The majority of studies for automatic epileptic seizure (ictal) detection are based on electroencephalogram (EEG) data, but electrocardiogram (ECG) presents a simpler and more wearable alternative for long-term ambulatory monitoring. To assess the performance of EEG and ECG signals, AI systems offer a promising way forward for developing high performing models in securing both a reasonable sensitivity and specificity. There are crucial needs for these AI systems to be developed with more clinical relevance and inference generalization. In this work, we implement an ECG-specific convolutional neural network (CNN) model with residual layers and an EEG-specific convolutional long short-term memory (ConvLSTM) model. We trained, validated, and tested these models on a publicly accessible Temple University Hospital (TUH) dataset for reproducibility and performed a non-patient-specific inference-only test on patient EEG and ECG data of The Royal Prince Alfred Hospital (RPAH) in Sydney, Australia. We selected 31 adult patients to balance groups with the following seizure types: generalized, frontal, frontotemporal, temporal, parietal, and unspecific focal epilepsy. Our tests on both EEG and ECG of these patients achieve an AUC score of 0.75. Our results show ECG outperforms EEG with an average improvement of 0.21 and 0.11 AUC score in patients with frontal and parietal focal seizures, respectively.Clinical relevance-Prior research has demonstrated the value of using ECG for seizure documentation. It is believed that specific epileptic foci (seizure origin) may involve network inputs to the autonomic nervous system. Our result indicates that ECG could outperform EEG for individuals with specific seizure origin, particularly in the frontal and parietal lobes.

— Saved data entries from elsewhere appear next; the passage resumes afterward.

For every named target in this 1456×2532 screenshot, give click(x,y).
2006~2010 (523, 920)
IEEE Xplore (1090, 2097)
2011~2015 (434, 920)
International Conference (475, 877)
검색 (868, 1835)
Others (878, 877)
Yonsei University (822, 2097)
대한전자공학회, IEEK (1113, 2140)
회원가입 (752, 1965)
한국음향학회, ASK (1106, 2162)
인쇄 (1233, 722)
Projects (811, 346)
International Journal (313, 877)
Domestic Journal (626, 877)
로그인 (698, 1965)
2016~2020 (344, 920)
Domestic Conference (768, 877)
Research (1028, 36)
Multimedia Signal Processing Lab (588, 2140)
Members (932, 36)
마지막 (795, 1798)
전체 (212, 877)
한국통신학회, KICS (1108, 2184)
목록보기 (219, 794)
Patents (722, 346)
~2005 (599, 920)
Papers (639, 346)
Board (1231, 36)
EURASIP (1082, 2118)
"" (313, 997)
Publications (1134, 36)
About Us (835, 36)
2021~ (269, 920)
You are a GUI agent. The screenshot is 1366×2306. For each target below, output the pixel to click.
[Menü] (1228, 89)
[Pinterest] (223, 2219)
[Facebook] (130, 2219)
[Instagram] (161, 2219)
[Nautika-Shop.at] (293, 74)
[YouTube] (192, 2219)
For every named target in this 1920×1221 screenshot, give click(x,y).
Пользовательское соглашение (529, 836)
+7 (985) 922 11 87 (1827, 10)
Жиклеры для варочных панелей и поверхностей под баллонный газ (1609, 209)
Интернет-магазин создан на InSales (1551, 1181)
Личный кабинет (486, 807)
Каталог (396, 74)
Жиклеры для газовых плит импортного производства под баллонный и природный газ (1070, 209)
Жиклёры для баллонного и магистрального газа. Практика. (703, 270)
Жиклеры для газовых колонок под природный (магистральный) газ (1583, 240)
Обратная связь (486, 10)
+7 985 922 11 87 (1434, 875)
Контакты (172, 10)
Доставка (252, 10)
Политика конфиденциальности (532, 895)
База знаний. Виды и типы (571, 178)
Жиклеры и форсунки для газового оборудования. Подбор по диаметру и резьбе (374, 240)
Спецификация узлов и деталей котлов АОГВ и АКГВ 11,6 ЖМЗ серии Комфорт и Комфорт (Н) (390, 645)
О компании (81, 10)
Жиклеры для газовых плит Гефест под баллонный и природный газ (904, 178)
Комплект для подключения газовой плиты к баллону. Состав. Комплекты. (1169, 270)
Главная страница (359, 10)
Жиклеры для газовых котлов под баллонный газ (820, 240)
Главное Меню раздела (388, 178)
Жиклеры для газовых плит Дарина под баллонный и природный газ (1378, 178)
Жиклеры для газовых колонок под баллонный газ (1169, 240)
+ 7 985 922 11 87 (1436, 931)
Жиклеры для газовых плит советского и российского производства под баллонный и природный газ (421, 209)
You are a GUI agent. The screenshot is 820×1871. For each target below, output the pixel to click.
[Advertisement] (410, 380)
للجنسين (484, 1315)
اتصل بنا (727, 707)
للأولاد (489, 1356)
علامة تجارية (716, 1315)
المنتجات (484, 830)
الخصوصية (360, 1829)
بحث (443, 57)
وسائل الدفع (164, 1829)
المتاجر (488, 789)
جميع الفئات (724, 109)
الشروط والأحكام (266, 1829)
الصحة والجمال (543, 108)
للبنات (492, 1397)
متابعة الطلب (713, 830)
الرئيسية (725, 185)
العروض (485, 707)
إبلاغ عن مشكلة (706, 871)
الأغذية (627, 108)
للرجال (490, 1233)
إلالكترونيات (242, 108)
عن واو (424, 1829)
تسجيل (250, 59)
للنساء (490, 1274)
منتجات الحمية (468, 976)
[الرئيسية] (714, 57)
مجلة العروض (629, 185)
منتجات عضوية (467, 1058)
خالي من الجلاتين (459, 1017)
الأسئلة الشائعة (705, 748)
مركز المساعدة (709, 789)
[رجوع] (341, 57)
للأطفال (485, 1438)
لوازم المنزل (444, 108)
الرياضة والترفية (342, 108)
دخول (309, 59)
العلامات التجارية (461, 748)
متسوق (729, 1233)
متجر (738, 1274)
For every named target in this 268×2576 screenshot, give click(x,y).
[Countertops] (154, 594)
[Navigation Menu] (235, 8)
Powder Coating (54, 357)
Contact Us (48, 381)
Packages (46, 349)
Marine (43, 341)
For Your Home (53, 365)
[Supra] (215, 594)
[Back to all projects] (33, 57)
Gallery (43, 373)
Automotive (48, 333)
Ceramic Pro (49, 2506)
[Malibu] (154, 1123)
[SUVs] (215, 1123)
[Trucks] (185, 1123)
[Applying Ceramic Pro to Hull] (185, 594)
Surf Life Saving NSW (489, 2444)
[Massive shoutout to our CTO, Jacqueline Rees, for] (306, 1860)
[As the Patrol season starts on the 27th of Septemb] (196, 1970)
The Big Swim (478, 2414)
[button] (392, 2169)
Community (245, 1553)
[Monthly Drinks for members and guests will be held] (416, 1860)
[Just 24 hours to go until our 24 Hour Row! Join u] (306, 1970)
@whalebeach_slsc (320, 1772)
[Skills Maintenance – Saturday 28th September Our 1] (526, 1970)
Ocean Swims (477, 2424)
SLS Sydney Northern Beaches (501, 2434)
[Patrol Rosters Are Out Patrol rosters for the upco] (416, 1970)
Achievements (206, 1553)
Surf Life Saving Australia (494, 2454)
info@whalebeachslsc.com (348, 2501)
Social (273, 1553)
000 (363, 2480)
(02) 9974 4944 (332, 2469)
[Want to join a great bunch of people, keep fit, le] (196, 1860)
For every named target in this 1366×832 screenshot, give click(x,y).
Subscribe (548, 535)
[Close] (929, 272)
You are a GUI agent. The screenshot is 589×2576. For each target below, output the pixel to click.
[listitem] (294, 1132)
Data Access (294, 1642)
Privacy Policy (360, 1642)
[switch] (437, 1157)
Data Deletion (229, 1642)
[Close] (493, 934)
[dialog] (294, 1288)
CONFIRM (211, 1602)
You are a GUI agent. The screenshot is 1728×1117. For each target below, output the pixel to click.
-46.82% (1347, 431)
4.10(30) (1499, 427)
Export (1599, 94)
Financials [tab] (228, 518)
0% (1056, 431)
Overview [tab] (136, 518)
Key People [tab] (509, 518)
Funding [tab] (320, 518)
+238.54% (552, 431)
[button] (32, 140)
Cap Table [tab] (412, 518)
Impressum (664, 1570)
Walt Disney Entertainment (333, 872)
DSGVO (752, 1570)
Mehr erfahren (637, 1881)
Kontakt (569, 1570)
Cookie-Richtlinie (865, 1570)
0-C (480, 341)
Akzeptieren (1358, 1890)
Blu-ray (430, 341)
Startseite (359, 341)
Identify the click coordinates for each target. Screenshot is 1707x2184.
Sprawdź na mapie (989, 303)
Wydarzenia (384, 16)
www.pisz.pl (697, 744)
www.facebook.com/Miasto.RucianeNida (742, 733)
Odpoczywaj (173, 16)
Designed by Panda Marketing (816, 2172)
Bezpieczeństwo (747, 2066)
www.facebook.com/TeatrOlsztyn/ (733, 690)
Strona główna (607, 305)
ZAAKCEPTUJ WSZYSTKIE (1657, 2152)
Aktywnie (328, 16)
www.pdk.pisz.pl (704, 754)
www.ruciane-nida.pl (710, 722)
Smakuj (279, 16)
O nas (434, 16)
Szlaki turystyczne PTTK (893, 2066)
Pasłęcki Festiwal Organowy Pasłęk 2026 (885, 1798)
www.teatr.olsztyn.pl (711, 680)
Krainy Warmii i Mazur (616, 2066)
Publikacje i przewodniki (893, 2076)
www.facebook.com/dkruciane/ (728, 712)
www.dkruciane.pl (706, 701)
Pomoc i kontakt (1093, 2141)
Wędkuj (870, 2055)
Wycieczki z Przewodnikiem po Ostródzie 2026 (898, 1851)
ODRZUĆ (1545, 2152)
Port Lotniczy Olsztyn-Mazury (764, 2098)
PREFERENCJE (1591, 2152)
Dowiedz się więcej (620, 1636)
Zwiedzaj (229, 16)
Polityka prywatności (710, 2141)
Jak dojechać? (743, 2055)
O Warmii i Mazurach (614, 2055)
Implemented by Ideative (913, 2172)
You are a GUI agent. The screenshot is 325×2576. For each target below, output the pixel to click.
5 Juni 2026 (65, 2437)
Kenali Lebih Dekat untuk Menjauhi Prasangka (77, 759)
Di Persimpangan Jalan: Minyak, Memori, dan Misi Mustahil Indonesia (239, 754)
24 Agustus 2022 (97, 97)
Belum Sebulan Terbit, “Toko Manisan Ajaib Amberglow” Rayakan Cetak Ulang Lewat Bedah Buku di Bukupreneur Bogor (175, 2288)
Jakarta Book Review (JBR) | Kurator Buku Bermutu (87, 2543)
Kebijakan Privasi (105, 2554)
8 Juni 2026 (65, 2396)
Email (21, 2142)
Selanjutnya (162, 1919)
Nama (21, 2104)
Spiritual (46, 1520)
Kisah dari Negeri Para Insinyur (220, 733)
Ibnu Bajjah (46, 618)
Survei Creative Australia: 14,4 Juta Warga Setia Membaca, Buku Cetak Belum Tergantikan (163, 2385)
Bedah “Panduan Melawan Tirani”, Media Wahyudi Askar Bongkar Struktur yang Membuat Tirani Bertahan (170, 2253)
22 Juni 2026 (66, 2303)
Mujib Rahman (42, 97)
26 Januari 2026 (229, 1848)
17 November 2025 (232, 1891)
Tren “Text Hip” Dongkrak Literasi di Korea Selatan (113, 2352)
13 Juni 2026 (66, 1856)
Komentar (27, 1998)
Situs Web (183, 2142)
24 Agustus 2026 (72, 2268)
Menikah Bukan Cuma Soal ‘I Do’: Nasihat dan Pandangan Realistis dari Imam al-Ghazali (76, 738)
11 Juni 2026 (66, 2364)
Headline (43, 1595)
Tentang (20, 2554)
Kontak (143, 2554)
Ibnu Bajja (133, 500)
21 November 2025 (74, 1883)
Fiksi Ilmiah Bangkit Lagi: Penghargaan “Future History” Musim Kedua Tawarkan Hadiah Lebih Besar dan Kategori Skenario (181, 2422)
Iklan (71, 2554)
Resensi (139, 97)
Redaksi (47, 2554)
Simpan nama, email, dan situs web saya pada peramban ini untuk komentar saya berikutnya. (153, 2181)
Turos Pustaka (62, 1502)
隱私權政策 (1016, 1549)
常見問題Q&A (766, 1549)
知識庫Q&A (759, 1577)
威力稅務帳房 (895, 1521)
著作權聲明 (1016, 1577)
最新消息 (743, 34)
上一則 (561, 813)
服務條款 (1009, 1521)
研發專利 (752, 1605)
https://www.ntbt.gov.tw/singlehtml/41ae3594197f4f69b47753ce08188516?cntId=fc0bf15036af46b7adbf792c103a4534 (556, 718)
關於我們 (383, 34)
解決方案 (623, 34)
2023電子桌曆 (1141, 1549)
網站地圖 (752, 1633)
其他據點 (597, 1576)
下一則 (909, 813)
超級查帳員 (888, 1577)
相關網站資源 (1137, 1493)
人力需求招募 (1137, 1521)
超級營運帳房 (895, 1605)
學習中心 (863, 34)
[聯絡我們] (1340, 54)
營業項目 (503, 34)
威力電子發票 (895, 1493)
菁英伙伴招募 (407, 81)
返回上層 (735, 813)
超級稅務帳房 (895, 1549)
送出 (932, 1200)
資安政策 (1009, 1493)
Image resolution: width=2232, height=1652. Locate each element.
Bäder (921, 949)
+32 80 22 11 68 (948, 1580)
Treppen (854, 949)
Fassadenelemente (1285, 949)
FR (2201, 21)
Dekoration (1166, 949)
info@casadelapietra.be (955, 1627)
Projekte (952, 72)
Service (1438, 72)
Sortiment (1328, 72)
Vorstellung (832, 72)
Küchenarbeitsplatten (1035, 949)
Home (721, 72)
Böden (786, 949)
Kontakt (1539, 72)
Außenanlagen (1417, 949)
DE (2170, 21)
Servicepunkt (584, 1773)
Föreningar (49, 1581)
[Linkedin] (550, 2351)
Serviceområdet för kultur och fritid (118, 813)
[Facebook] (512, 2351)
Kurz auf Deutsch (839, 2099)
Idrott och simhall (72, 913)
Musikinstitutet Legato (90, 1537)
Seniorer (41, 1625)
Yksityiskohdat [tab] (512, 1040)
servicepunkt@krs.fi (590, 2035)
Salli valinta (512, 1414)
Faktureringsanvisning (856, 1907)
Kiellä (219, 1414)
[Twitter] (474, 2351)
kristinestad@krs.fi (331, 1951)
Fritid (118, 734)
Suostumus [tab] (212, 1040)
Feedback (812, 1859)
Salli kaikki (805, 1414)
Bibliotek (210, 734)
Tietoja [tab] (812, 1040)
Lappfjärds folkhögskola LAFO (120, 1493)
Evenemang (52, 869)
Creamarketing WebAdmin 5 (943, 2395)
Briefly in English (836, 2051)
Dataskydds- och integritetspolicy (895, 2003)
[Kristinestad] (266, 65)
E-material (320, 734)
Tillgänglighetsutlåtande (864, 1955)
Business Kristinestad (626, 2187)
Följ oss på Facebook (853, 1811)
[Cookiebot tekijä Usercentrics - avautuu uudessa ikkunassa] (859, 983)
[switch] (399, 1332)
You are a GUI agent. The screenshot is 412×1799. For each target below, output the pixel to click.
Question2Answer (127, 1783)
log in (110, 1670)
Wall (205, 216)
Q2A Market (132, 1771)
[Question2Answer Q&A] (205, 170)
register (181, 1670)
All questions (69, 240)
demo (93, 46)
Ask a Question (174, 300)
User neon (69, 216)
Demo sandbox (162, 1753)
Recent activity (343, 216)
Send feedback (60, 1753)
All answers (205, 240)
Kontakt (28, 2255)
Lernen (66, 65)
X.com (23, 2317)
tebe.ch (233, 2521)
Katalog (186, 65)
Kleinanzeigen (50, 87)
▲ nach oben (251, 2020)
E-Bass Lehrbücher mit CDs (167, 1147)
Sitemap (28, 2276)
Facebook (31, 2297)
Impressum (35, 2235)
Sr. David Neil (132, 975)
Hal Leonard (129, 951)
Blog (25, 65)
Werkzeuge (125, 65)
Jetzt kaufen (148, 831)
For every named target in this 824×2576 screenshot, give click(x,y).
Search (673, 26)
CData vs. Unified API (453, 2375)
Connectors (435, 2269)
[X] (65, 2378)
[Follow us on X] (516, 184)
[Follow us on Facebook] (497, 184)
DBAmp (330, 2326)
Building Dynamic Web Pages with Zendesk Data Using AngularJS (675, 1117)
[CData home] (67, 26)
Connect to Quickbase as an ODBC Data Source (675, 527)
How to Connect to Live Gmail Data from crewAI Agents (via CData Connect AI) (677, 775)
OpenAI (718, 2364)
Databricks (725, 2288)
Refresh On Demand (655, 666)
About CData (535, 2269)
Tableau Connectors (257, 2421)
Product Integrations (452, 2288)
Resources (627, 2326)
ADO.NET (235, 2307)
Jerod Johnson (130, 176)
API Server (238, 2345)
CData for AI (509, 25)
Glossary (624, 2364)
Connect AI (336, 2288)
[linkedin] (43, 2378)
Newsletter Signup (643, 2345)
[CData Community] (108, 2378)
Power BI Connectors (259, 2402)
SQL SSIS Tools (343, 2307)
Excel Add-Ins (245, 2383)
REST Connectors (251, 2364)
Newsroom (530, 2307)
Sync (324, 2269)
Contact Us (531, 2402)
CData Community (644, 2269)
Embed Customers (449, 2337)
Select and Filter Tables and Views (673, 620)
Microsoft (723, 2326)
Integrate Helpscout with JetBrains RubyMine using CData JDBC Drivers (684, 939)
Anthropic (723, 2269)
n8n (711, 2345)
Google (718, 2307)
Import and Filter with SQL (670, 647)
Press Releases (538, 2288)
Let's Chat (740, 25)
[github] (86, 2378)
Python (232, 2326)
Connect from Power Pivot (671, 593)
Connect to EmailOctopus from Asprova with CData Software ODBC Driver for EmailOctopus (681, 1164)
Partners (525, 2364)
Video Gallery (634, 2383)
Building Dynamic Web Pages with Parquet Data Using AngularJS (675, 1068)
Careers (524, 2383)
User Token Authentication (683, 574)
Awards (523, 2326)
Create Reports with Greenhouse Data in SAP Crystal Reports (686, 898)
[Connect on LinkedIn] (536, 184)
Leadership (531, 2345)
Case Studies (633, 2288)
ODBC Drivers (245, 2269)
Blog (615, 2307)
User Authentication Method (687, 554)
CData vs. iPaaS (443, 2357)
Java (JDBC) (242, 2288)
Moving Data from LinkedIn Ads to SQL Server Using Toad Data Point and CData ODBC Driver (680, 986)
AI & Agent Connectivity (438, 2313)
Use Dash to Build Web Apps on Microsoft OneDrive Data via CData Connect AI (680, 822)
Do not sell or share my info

大多数自动癫痫发作(癫痫发作)检测的研究都是基于脑电图(EEG)数据,但心电图(ECG)为长期动态监测提供了一种更简单、更可穿戴的替代方案。为了评估 EEG 和 ECG 信号的性能,人工智能系统为开发高性能模型提供了一种有前途的方法,以确保合理的灵敏度和特异性。这些 AI 系统迫切需要更具临床相关性和推理泛化能力。在这项工作中,我们实现了一个具有残差层的 ECG 特定卷积神经网络(CNN)模型和一个 EEG 特定卷积长短期记忆(ConvLSTM)模型。我们在一个可公开访问的 Temple 大学医院(TUH)数据集上对这些模型进行了训练、验证和测试,以实现可重复性,并对澳大利亚悉尼的皇家阿尔弗雷德王子医院(RPAH)的患者 EEG 和 ECG 数据进行了非患者特定的仅推理测试。我们选择了 31 名成年患者,以平衡具有以下癫痫发作类型的组:全面性、额叶、额颞叶、颞叶、顶叶和非特异性局灶性癫痫。我们对这些患者的 EEG 和 ECG 进行的测试均获得了 0.75 的 AUC 评分。我们的结果表明,ECG 的表现优于 EEG,在额叶和顶叶局灶性癫痫患者中,AUC 评分分别平均提高了 0.21 和 0.11。临床相关性-先前的研究已经证明了使用 ECG 进行癫痫发作记录的价值。据信,特定的癫痫灶(癫痫发作起源)可能涉及自主神经系统的网络输入。我们的结果表明,对于具有特定癫痫起源的个体,ECG 可能优于 EEG,特别是在额叶和顶叶。